Replace every "sidebar" with "side panel" in everything from the line containing "You are a computer-use agent. The" down to the line containing "[x=37, y=259]", and give those lines back with nothing else changed.

** start of RAW RECORDS **

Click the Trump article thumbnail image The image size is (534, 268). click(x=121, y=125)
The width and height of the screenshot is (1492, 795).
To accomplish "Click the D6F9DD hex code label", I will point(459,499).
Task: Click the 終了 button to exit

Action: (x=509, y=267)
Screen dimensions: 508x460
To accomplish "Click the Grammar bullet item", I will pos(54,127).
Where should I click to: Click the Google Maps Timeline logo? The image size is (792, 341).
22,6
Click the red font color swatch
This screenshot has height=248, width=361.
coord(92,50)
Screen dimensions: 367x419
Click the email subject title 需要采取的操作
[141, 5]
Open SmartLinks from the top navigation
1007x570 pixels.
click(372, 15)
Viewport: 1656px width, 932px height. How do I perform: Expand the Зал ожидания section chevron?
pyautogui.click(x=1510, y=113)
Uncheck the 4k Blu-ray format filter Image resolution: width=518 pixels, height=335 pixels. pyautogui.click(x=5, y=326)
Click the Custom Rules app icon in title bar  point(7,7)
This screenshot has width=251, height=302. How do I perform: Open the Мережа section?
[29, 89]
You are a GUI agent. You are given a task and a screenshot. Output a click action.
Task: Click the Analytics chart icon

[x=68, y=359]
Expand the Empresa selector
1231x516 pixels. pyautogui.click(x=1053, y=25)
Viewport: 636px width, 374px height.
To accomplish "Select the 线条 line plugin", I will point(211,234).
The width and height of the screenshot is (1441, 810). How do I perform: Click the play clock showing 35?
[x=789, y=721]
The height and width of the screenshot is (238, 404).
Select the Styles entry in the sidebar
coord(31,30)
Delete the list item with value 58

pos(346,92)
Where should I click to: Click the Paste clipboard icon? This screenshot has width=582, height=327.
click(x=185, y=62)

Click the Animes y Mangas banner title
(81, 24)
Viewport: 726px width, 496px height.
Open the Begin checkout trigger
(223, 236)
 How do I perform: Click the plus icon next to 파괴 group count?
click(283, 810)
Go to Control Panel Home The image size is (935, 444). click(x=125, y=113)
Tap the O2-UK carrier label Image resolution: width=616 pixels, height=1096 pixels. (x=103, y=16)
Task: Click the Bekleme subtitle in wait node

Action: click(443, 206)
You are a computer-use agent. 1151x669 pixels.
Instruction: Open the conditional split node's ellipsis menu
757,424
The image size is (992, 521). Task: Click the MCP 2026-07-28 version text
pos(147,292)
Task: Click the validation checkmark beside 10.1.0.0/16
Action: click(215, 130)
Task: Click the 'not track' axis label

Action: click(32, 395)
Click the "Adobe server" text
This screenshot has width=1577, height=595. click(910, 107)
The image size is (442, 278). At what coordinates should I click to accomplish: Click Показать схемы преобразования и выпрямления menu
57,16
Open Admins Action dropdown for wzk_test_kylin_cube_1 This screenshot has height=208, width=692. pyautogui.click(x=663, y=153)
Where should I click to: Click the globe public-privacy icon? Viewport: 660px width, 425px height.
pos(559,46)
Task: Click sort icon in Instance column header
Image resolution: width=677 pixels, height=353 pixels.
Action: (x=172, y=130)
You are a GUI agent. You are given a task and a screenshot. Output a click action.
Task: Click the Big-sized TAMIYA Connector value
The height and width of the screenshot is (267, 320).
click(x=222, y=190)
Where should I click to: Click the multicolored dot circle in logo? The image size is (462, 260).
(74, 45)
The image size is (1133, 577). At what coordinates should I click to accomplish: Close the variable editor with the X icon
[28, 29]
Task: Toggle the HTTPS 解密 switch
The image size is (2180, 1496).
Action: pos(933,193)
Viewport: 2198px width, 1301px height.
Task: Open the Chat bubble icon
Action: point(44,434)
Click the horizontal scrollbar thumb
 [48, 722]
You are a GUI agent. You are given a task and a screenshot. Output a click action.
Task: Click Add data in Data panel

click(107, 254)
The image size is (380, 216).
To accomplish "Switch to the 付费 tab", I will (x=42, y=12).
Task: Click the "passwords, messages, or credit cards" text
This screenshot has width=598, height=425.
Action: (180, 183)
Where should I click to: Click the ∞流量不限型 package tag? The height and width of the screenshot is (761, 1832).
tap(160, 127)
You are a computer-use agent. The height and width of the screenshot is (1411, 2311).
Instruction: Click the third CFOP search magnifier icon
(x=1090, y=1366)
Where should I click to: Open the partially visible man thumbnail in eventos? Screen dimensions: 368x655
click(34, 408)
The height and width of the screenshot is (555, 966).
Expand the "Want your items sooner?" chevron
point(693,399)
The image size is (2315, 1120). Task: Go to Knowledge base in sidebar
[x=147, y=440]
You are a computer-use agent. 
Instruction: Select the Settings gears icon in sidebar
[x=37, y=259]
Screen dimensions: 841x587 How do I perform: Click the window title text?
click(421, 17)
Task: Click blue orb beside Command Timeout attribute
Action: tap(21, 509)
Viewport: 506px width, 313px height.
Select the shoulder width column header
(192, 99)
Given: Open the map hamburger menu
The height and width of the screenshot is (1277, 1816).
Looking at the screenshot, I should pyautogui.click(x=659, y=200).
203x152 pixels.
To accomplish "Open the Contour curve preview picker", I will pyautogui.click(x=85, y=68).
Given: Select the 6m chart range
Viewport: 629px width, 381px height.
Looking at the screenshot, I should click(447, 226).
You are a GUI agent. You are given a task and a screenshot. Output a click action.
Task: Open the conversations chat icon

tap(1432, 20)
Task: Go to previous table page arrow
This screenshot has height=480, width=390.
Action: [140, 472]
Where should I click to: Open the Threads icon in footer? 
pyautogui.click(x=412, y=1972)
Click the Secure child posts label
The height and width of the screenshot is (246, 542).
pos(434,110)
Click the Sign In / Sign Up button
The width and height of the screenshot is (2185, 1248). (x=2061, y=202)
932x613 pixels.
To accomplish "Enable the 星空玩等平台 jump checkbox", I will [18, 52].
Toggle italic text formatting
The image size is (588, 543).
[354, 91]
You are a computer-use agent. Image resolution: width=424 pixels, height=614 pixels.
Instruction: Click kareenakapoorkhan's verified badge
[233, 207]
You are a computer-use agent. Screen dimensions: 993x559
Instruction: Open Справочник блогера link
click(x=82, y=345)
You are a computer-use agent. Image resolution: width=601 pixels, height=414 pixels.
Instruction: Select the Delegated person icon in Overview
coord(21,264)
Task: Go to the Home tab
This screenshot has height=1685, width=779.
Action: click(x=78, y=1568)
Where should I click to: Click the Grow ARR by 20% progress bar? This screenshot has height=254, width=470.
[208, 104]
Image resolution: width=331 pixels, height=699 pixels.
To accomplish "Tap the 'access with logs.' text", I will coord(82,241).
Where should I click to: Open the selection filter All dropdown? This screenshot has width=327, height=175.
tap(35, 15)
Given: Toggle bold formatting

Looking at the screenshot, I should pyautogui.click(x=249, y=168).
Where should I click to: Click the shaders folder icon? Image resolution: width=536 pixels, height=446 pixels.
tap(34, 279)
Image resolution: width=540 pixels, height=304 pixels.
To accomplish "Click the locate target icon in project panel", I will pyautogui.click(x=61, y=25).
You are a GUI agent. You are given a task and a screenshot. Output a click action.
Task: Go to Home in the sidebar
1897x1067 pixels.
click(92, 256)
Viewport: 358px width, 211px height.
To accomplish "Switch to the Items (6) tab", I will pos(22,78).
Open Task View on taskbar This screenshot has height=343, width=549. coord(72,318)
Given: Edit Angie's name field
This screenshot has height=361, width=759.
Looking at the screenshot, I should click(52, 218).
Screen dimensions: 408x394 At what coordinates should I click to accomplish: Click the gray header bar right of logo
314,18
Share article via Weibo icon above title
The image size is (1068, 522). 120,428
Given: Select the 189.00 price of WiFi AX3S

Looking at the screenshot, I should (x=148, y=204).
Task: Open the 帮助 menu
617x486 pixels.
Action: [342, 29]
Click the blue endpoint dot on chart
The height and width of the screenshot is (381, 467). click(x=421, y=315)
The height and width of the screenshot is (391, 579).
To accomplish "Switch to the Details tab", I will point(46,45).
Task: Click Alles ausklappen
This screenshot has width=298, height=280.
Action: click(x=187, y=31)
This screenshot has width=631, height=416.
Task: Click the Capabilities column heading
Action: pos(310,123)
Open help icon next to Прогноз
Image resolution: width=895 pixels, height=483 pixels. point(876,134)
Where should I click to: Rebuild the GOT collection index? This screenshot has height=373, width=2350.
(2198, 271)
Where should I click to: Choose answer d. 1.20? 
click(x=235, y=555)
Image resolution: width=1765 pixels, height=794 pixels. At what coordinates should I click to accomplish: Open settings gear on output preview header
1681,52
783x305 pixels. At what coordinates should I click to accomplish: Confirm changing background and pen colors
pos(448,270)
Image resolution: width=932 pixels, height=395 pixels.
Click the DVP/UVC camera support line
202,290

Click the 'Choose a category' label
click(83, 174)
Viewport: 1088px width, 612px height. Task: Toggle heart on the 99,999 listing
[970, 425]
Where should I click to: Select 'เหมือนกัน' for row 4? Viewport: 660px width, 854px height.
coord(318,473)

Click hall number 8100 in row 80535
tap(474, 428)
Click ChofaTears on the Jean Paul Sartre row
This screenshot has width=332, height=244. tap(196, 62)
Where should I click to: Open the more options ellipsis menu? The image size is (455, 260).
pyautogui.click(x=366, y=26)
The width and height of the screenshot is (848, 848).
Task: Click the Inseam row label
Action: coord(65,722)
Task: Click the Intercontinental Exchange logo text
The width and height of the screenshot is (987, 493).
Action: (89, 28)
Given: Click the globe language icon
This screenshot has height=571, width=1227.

** end of RAW RECORDS **

_CORRECT RESULT:_
You are a computer-use agent. The height and width of the screenshot is (1411, 2311).
Instruction: Click the third CFOP search magnifier icon
(x=1090, y=1366)
Where should I click to: Open the partially visible man thumbnail in eventos? Screen dimensions: 368x655
click(34, 408)
The height and width of the screenshot is (555, 966).
Expand the "Want your items sooner?" chevron
point(693,399)
The image size is (2315, 1120). Task: Go to Knowledge base in side panel
[x=147, y=440]
You are a computer-use agent. 
Instruction: Select the Settings gears icon in side panel
[x=37, y=259]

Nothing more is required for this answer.